#### [What the exercise asks]
Take every line of the material below that includes the string "computer" and copy it out.

#### [Exercise data]
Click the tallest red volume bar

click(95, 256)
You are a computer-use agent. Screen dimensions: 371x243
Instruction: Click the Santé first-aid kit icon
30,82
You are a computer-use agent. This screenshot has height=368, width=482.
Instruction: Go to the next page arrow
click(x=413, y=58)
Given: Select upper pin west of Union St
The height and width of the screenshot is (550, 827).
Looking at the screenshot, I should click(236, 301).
...
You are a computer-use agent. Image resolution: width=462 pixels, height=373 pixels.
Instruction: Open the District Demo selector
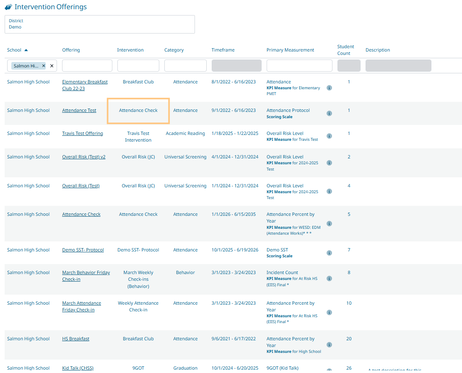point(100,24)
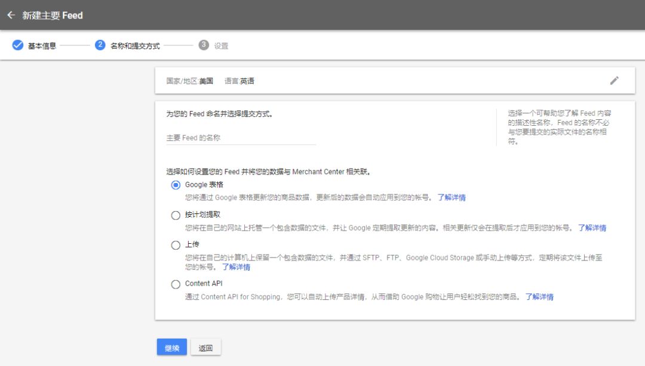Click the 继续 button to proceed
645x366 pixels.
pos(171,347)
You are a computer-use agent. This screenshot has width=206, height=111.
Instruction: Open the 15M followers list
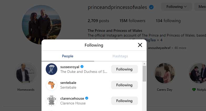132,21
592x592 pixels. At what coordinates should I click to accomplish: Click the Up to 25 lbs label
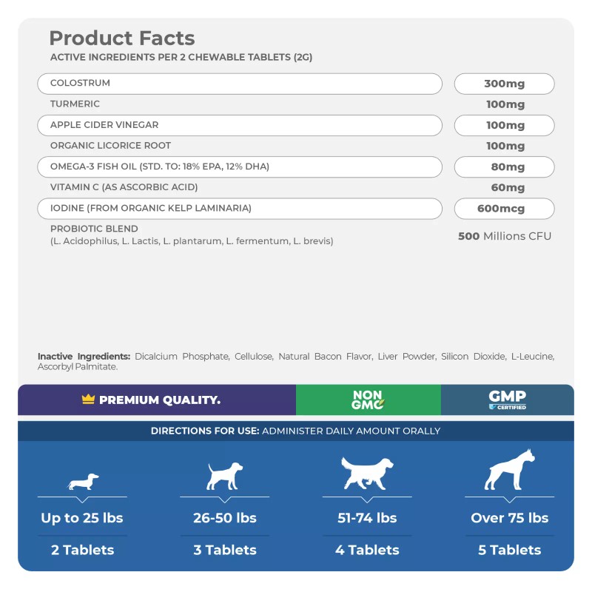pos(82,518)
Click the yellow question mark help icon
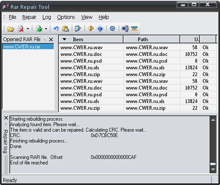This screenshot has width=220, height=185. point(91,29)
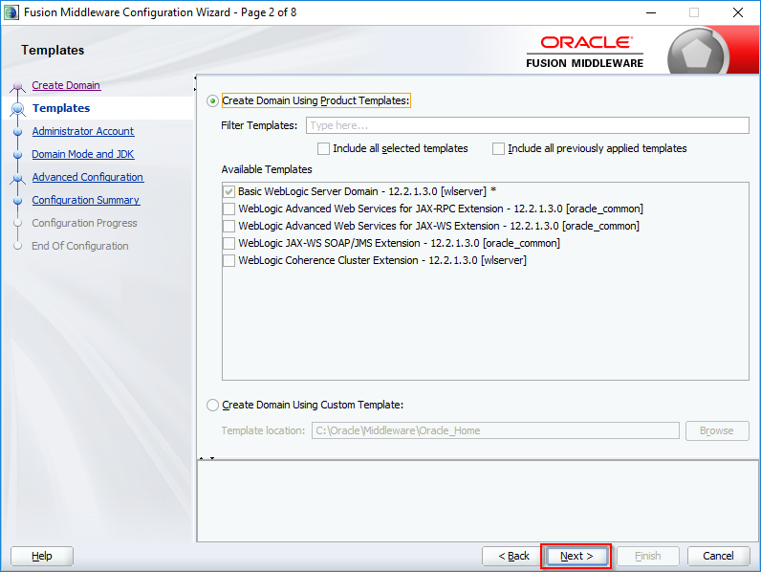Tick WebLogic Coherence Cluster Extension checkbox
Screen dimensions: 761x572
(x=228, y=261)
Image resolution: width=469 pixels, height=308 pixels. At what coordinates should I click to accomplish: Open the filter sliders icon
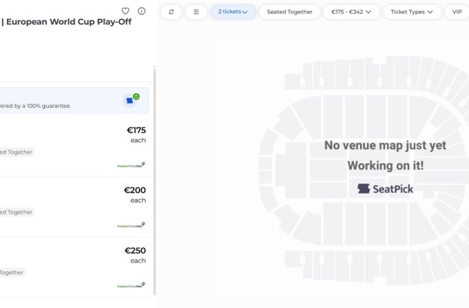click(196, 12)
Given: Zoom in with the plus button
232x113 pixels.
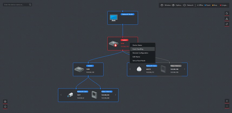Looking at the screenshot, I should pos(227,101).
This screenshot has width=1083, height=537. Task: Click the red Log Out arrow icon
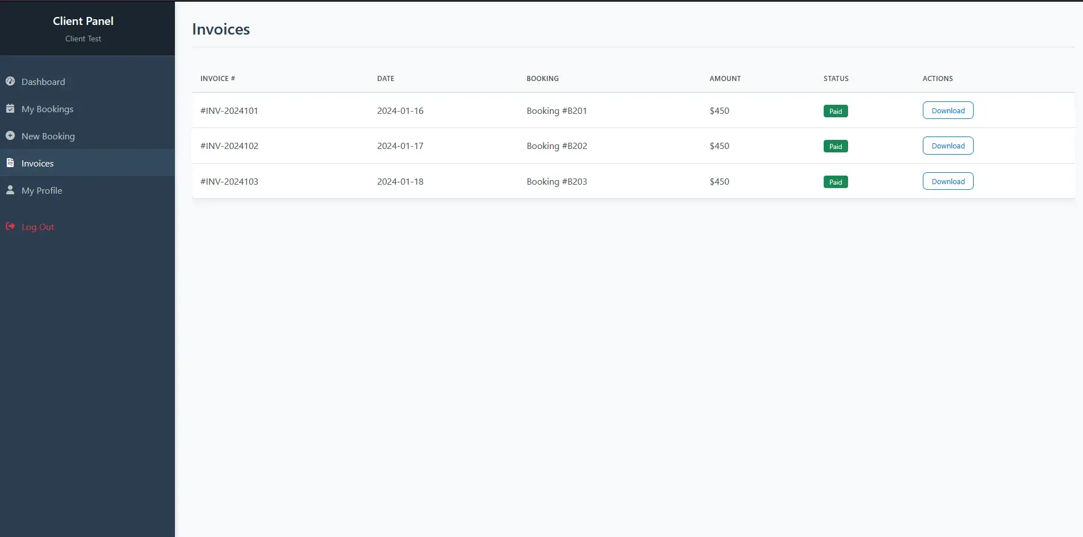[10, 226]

#### [Problem solution]
You are a computer-use agent. Screen dimensions: 371x243
You are a computer-use agent. This screenshot has height=368, width=482.
You are a computer-use agent. Image resolution: width=462 pixels, height=373 pixels.
You are a computer-use agent. This screenshot has width=206, height=111.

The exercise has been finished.